Peak bodies in the pathology and diagnostic imaging sector are already in “broad agreement” about sharing by default, having engaged with the Department of Health and Aged Care through an earlier consultation process in April.
The government will expect pathology and diagnostic imaging providers to begin uploading patient results to My Health Record by default in June 2024, with “legal obligations” expected to follow in December 2024.
Legislative changes are being considered by government to force pathology laboratories and diagnostic imaging to upload to My Health Record by “linking eligibility to receive Medicare rebates to sharing of diagnostic imaging or pathology reports”.
The government will, however, “make provision for appropriate case-by-case exceptions, where the obligations to share by default will not apply”, such instances include where a patient doesn’t have a My Health Record or where “data matching fails”.

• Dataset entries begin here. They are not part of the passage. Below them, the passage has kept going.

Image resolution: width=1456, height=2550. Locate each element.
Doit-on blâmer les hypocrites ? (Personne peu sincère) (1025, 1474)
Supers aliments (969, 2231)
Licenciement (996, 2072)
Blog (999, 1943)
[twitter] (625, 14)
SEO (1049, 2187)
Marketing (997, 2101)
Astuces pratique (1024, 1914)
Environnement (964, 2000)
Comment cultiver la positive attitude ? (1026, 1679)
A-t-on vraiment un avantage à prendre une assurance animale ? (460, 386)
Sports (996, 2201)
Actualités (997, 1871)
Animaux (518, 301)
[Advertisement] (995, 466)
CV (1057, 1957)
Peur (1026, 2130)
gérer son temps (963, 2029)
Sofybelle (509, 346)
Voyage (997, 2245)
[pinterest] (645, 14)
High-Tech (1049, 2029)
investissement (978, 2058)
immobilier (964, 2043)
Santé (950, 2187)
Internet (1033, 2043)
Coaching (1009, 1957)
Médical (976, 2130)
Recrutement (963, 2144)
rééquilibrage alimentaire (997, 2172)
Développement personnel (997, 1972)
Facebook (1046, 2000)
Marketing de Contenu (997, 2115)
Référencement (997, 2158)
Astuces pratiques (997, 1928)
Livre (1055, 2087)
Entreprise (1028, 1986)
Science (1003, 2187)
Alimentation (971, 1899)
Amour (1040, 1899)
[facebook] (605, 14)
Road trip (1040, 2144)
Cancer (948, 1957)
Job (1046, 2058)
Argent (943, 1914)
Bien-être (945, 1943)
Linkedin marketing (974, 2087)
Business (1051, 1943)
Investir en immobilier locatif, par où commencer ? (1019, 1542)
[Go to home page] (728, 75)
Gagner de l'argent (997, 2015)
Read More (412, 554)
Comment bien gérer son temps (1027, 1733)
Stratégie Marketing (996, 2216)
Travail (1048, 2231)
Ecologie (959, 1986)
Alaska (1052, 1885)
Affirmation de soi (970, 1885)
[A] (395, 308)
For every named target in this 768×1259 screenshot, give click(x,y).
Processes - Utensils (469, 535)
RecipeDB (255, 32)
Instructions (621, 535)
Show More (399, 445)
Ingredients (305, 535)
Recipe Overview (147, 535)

Under the My Health Record Act, providers are not required to gain consent from their patients each time they upload data to the digital health record, unless where a patient has instructed the provider not to upload or a state or territory law requires consent.
The government said the “obligations to share by default will not prevent a patient from expressly advising they do not want the upload to occur”, meaning that patients will still have an avenue to opt-out of sharing their data.
Healthcare providers could also be provided with advice on how to navigate other circumstances, including if “they have reasonable concern for the health or safety of a patient if the upload were to take place”.
The consultation of the proposed changes come just days after Victorian pathology clinic TissuPath advised of a data breach potentially impacting up to 10 years of pathology request forms.
While the provider’s “main database and reporting system that stores patient diagnoses was not compromised”, the breach has exposed patient names, dates of birth, contact details, Medicare numbers, and private health insurance details.